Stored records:
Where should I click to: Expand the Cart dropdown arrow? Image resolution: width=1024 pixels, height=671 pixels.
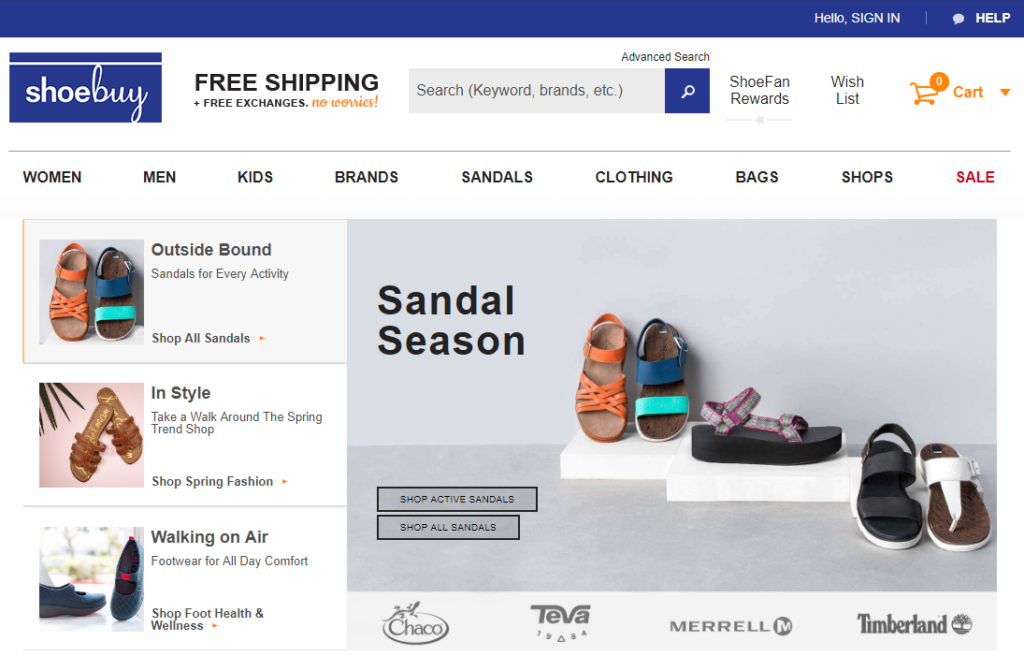coord(1005,92)
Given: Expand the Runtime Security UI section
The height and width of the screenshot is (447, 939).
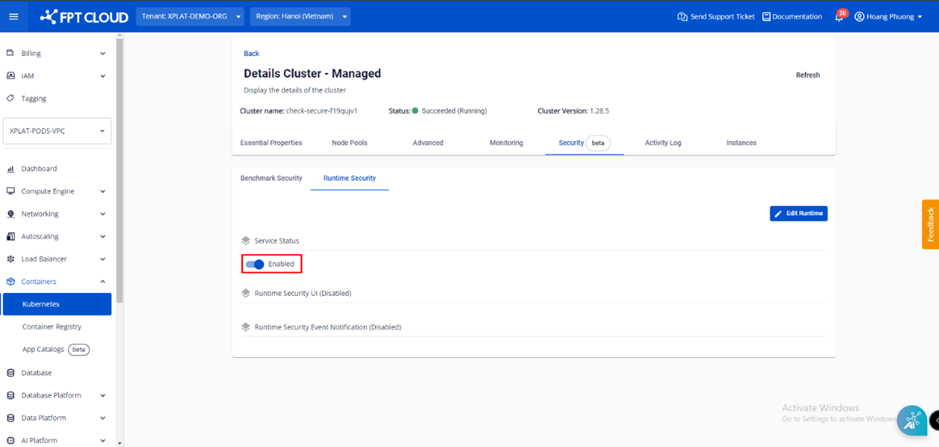Looking at the screenshot, I should point(302,293).
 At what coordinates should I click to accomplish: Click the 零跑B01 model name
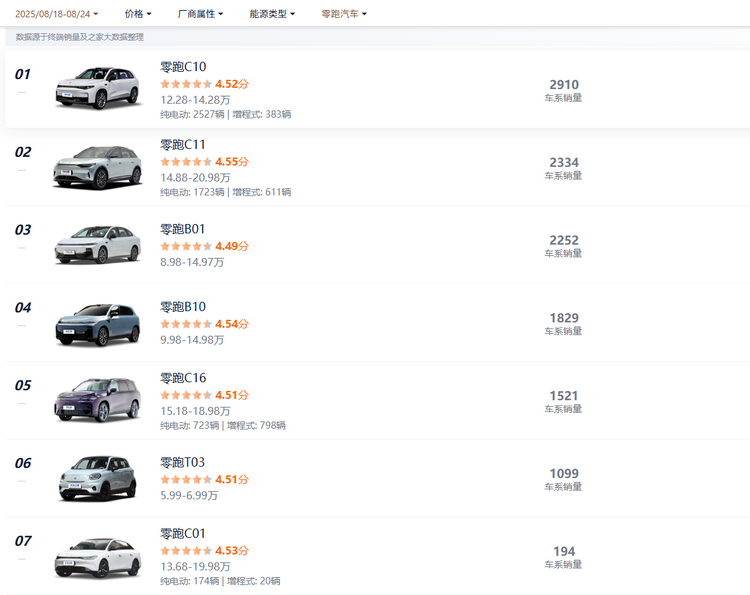[x=183, y=229]
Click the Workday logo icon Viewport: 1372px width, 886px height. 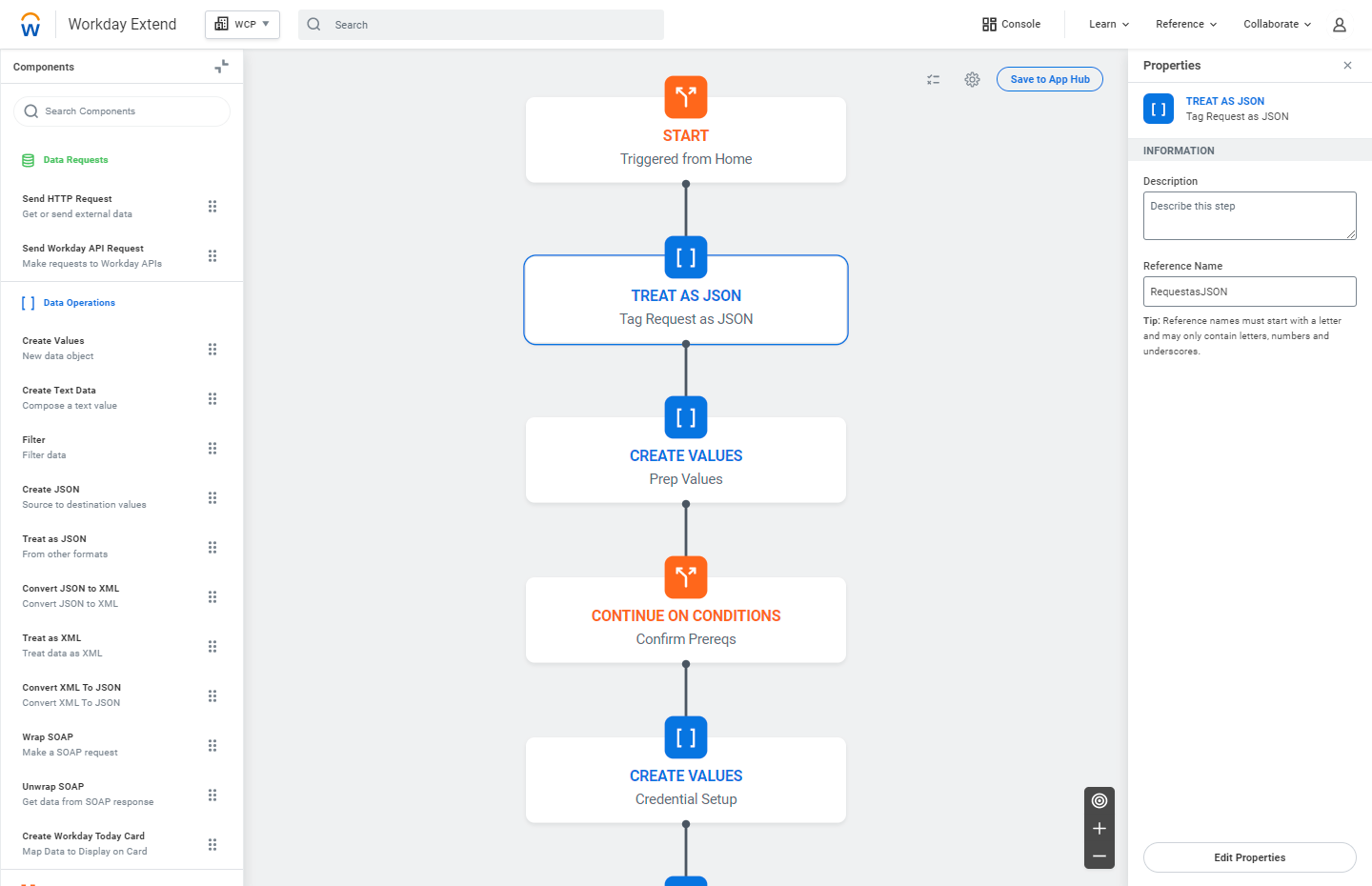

#### Exercise objective
Skip the pictures and retype exactly the lines from the one that contains "Given: Expand the Runtime Security UI section" to the last line of the records.

#### Task output
Given: Expand the Runtime Security UI section
The height and width of the screenshot is (447, 939).
Looking at the screenshot, I should point(302,293).
 At what coordinates should I click to accomplish: Click the 零跑B01 model name
[x=183, y=229]
Click the Workday logo icon Viewport: 1372px width, 886px height. 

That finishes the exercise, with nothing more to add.